Whoever it was who started saying "pant" instead of "pants" should be placed up against the wall and shot.

"Bathing suit" is the garment you wear in the water, whether male or female.

"The funnies" is the comic section of the newspaper.

"The rotogravure" is the full-color slickish-paper weekend newspaper supplement -- "Family Weekly," "Parade," or whatever other one your paper carries.

"Victrola" is the mechanism upon which you play records, regardless of its age or make.

"Piazza" is the front porch of any house. After supper you "set on the piazza" -- not "sit," "set" -- and listen to The Ball Game.

"Supper" is the meal you eat in the evening. "Dinner" is the meal you eat at noon.

The air raid siren that blows at 11:30 every morning on the roof of the town office is "the Dinner Whistle."

"Sub-primary" is school for five year olds, and comes before the first grade.
 

BlueTrain

Call Me a Cab
Messages
2,073
Oh, come on! Dinner is the main meal of the day, whenever it is you eat it. Supper is at midnight.

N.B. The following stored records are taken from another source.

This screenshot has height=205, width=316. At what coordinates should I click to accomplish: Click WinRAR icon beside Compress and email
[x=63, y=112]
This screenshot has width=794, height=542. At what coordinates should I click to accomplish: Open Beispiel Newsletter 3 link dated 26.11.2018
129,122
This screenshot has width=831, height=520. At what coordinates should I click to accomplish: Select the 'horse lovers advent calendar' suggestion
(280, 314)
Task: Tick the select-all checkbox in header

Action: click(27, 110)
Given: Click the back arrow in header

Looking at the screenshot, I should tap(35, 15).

We had a front porch but it wasn't a piazza. We had a back porch, too, and neither was it. The icebox used to sit on the back porch. I would also sit on the steps to the back porch in the summertime and read the Sunday funnies. The first one in the funny papers was Dick Tracy. Whatever happened to Dick Tracy? Someone that had a Florida room might have a piazza but we didn't have one. We had a neighbor who was Italian and might have had one but I don't think she did. The only foreigners I ever knew in the 1950s were either Italian, Syrian (used to think they were Lebanese) or Puerto Rican. And that was in West Virginia. I did know someone who had a Florida room and a side porch but I never heard it referred to, so I don't know what it might have properly been called.

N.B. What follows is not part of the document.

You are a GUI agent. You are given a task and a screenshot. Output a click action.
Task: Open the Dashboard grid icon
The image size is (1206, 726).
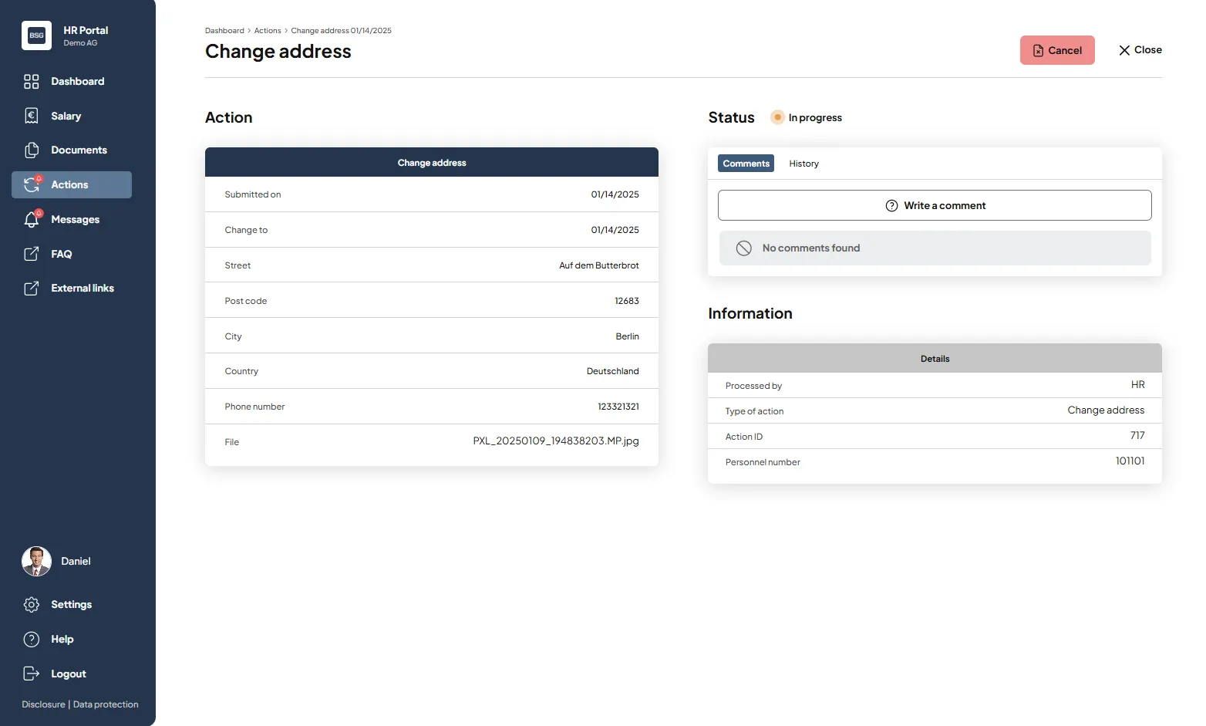point(32,82)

My grandmother called underpants "step-ins." She never owned a bra, or as they were once quaintly referred to, a brassiere. I like the German word: Büstenhalter. It just seems so descriptive. The British call a bathing suit a bathing costume, which sounds funny.
 

LizzieMaine

Bartender
Messages
33,766
Location
Where The Tourists Meet The Sea
"Piazza" was popular in East Coast neighborhoods with an Italian population, especially in Northern New England, where it was common in Boston English and dialects influenced by it well into the 20th Century.

I never heard the midday meal referred to as "lunch" until I was in grade school, and I didn't know what they were talking about it. It was always "breakfast, dinnah, suppah" in our neighborhood. Suppah was eaten between 430 and 530pm. Nobody ever ate anything late at night except maybe a dish -- not a "bowl,"ever, always a *dish* -- of cereal.

We always called the back porch "the back stoop" or the "back doorsteps" even if it was structurally a porch.

The backyard was simply "the yard." The front yard was "the dooryard (pronounced doi-yahd)

Dick Tracy is still around
, and is actually enjoying something of a renaissance. The current storyline deals with a blowhard politician named "Bellowthon" running on an "anti-alien" platform, who has a henchman named "Selfy," whose schtick is that he's always taking selfies.
 
Wow...so many...

I still only hear reference to the "drug store". No one calls it the "pharmacy".

We never referred to your "underpants". They were your "drawers", or sometimes if you were REALLY old school, they were "step ins"

We did "set", but on the porch or veranda, not the piazza. I don't know what a "stoop" is (well, I mean I know what it is, but you never heard that term except in movies about Yankees).

"Dinner" is an afternoon meal, typically around 2:00. "Supper" is an evening meal around 6:00 or 7:00. You don't eat dinner and supper on the same day.